Read this and wince. Adam Smith blog
Regulation and poverty By Dr Madsen Pirie Globalization A new report from the World Bank, Doing Business in 2005, shows that poor countries impose on average three times the administrative costs and twice the number of bureaucratic procedures as rich countries. The current issue of The Economist picks out some of the striking contrasts.

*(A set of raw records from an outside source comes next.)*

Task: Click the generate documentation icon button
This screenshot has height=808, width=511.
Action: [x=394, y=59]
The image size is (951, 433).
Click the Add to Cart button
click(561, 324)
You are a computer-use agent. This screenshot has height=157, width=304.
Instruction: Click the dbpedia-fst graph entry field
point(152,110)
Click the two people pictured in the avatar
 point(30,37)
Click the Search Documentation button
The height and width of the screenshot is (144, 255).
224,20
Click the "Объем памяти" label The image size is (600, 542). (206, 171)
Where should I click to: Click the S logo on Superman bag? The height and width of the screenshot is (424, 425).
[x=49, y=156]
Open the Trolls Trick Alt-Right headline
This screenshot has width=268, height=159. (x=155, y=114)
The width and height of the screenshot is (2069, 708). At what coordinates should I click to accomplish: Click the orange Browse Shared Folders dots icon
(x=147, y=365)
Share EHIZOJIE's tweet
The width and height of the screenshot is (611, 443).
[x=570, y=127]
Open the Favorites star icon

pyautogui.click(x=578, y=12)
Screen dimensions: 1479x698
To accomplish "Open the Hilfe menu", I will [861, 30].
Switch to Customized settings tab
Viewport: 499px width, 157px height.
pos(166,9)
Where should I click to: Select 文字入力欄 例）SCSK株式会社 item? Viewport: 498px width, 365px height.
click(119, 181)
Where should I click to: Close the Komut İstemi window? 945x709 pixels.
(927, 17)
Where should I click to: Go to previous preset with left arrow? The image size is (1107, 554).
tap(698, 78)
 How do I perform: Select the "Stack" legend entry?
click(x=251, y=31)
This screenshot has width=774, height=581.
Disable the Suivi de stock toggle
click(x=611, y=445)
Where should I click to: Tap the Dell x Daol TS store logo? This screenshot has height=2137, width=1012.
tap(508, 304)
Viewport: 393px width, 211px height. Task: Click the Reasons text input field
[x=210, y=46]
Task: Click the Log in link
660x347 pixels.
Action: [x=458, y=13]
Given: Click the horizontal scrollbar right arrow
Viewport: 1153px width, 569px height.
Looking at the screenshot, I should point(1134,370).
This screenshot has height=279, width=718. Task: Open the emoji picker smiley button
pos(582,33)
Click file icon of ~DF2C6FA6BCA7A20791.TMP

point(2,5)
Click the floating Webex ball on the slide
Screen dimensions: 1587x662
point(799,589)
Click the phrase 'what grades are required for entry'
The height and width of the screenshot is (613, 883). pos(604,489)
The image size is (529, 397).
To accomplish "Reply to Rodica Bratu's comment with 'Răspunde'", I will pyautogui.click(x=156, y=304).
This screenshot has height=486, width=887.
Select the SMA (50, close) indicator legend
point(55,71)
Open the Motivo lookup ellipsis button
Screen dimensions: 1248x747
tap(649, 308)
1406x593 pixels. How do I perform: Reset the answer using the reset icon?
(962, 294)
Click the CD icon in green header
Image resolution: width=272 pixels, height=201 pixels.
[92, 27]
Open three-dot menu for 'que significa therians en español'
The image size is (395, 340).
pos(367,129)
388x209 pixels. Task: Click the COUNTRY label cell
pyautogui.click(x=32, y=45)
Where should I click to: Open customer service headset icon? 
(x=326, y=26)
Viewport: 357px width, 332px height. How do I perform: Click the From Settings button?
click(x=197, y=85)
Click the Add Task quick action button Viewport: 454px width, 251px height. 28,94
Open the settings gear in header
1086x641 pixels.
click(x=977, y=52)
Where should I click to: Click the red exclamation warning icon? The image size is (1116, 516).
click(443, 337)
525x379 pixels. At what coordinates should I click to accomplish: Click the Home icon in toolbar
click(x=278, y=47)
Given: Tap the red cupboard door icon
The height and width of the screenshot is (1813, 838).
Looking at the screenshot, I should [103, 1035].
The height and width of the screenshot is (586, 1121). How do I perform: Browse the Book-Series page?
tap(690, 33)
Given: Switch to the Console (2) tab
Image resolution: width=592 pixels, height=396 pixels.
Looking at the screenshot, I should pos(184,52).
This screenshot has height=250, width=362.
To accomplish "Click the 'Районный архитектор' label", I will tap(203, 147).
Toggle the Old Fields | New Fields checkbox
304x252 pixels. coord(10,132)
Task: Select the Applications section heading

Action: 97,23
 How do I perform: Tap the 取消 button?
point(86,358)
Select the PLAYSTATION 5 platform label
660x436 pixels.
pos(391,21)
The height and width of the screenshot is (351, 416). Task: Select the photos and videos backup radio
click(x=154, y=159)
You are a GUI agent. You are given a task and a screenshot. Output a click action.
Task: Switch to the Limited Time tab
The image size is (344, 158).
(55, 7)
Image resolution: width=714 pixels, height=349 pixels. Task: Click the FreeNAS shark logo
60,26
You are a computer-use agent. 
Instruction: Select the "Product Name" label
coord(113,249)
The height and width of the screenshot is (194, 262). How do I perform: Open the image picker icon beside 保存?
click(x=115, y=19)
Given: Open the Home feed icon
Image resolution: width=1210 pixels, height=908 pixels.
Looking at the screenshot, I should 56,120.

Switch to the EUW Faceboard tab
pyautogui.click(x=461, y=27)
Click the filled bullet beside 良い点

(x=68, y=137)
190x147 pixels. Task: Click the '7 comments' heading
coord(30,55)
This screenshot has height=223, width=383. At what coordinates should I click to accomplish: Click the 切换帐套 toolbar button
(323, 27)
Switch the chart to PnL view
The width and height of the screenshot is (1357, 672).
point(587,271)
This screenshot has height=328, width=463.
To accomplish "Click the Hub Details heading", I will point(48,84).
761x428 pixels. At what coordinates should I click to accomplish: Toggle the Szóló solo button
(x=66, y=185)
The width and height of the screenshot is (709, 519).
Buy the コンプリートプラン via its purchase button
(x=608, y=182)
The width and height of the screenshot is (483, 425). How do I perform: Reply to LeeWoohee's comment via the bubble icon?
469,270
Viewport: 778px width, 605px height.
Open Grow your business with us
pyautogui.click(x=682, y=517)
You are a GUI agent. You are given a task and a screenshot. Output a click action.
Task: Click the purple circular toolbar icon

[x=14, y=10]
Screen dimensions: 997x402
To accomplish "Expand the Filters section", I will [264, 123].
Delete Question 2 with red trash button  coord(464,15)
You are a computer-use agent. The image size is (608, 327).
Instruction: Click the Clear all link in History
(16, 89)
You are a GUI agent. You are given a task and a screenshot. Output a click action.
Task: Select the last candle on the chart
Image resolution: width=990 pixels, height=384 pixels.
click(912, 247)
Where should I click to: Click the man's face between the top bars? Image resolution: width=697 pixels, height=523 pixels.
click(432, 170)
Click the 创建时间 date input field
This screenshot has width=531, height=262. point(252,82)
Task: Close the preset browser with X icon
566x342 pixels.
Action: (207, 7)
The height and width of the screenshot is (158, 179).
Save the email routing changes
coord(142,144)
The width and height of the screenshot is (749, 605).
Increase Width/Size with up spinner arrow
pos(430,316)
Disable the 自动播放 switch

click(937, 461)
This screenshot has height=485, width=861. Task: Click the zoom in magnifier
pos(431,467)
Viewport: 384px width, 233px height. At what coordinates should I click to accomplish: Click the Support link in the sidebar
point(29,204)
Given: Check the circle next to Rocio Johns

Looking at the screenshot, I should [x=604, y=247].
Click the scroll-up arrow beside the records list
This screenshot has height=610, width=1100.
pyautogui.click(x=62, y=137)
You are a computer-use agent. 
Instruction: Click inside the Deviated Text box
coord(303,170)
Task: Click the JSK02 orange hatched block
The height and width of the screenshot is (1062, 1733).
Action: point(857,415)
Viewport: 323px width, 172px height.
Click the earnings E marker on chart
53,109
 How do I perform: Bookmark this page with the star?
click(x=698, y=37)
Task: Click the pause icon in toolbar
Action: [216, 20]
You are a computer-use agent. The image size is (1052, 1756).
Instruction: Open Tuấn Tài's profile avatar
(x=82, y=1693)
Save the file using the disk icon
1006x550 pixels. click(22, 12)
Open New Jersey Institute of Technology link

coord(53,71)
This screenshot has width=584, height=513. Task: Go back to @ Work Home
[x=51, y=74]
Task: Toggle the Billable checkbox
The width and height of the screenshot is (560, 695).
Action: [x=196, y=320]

"For example, registering property requires one step in Norway, but 16 in Algeria. Incorporating a business takes two days in Canada, but 153 in Mozambique. Sacking a worker in Guatemala costs a firm three years’ worth of wages, compared with almost nothing in New Zealand… In Haiti, for example, it takes 203 days to register a company, which is 201 days longer than in Australia. In Sierra Leone it costs 1,268% of average income, compared with nothing in Denmark. To register in Ethiopia, a would-be entrepreneur must deposit the equivalent of 18 years’ average income in a bank account, which is then frozen. In Lagos, Nigeria’s commercial capital, recording a property sale involves 21 procedures and takes 274 days. Official fees amount to 27% of the value of the transaction. In Norway the task takes less than a day and costs only 2.5% of the price of the property."
Relief from poverty does not come from a few crumbs tossed from rich tables; it arises from domestic economic growth. It is difficult to force people to be entrepreneurial, but they can be encouraged to be so if it is both easy and rewarding. The burdens and the fees should be lower, not higher, in the poorer countries because they need the growth more.
It would be helpful if a model schedule could be drawn up setting out 'best practice' to be followed in encouraging small firms to become established and business deals to be transacted. Countries which signed up to that schedule would gain the benefits in both investment and growth, and their citizens would climb out of poverty.